* DIRECTIONS FOR THIS TASK:
Copy the material word for word, from the line that contains "How do I perform: Click the 'Check" up to and including the final line of the material.

* DATA PROVIDED:
┏━━

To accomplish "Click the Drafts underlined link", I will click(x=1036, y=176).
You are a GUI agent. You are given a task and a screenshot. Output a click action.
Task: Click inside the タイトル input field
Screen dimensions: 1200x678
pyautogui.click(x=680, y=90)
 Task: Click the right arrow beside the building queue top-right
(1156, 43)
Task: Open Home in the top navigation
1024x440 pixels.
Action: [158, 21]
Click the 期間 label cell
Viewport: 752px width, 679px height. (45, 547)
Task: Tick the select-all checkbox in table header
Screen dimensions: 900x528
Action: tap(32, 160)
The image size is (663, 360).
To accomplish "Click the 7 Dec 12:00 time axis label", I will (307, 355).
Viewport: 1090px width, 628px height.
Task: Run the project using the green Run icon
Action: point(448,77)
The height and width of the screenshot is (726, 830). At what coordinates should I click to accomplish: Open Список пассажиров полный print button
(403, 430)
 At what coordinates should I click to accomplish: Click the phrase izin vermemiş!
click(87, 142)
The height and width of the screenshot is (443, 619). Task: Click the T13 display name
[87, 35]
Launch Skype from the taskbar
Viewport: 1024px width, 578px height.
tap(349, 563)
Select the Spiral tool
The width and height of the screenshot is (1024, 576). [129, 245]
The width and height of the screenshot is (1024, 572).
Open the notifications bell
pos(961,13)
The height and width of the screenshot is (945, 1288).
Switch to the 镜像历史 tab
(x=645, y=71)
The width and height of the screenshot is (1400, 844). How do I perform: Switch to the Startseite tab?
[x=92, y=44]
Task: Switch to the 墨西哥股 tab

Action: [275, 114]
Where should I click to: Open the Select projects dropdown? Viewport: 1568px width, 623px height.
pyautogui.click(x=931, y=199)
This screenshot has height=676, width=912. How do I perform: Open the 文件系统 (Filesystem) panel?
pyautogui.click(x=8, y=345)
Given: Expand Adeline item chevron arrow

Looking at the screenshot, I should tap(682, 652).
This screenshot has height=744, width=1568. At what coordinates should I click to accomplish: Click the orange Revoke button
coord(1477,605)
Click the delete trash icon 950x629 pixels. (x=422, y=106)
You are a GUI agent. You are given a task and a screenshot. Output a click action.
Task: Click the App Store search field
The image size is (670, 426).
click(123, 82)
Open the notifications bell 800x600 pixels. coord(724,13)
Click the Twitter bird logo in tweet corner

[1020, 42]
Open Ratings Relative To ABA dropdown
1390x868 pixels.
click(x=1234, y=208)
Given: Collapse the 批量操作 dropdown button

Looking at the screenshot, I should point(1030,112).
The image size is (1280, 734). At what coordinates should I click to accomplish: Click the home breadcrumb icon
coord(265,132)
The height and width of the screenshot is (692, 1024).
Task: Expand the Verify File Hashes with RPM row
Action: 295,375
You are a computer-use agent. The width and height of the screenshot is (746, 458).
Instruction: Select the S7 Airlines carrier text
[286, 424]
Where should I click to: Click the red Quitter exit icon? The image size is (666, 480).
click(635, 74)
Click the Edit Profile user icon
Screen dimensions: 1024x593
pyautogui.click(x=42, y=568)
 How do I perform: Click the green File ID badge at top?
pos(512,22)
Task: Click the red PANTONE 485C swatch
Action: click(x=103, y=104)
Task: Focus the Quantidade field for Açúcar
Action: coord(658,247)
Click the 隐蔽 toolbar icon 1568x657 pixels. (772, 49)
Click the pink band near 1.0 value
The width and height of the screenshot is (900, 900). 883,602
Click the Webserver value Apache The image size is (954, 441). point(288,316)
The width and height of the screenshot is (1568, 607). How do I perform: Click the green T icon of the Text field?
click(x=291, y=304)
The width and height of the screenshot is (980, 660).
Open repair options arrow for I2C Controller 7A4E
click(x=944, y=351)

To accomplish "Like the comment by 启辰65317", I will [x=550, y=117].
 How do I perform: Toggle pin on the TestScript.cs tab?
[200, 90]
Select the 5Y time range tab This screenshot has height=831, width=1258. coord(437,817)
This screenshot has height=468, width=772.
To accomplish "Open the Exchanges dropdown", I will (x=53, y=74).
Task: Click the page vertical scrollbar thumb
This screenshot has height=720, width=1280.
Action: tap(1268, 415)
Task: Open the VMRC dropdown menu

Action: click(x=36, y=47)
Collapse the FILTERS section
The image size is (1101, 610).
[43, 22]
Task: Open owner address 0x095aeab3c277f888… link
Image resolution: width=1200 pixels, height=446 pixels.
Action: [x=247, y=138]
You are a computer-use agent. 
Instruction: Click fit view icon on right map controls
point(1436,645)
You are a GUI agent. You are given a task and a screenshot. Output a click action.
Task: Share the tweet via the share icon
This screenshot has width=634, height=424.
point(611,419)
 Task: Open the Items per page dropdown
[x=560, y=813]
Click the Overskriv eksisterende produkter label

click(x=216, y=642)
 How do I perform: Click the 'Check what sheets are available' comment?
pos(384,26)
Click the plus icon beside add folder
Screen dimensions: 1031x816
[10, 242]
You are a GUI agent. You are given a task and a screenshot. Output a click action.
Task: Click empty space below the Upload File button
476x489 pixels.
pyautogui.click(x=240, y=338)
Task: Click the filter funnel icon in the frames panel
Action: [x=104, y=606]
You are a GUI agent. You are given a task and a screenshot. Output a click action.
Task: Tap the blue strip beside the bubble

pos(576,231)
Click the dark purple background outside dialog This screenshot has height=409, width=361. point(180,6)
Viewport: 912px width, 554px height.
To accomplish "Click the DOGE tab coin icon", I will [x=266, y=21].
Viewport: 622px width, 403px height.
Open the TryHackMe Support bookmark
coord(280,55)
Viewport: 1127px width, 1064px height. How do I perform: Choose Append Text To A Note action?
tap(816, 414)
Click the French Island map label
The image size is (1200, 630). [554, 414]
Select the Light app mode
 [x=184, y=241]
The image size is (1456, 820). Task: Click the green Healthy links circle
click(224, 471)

┗━━

* WRITTEN SOLUTION:
 How do I perform: Click the 'Check what sheets are available' comment?
pos(384,26)
Click the plus icon beside add folder
Screen dimensions: 1031x816
[10, 242]
You are a GUI agent. You are given a task and a screenshot. Output a click action.
Task: Click empty space below the Upload File button
476x489 pixels.
pyautogui.click(x=240, y=338)
Task: Click the filter funnel icon in the frames panel
Action: [x=104, y=606]
You are a GUI agent. You are given a task and a screenshot. Output a click action.
Task: Tap the blue strip beside the bubble

pos(576,231)
Click the dark purple background outside dialog This screenshot has height=409, width=361. point(180,6)
Viewport: 912px width, 554px height.
To accomplish "Click the DOGE tab coin icon", I will [x=266, y=21].
Viewport: 622px width, 403px height.
Open the TryHackMe Support bookmark
coord(280,55)
Viewport: 1127px width, 1064px height. How do I perform: Choose Append Text To A Note action?
tap(816, 414)
Click the French Island map label
The image size is (1200, 630). [554, 414]
Select the Light app mode
 [x=184, y=241]
The image size is (1456, 820). Task: Click the green Healthy links circle
click(224, 471)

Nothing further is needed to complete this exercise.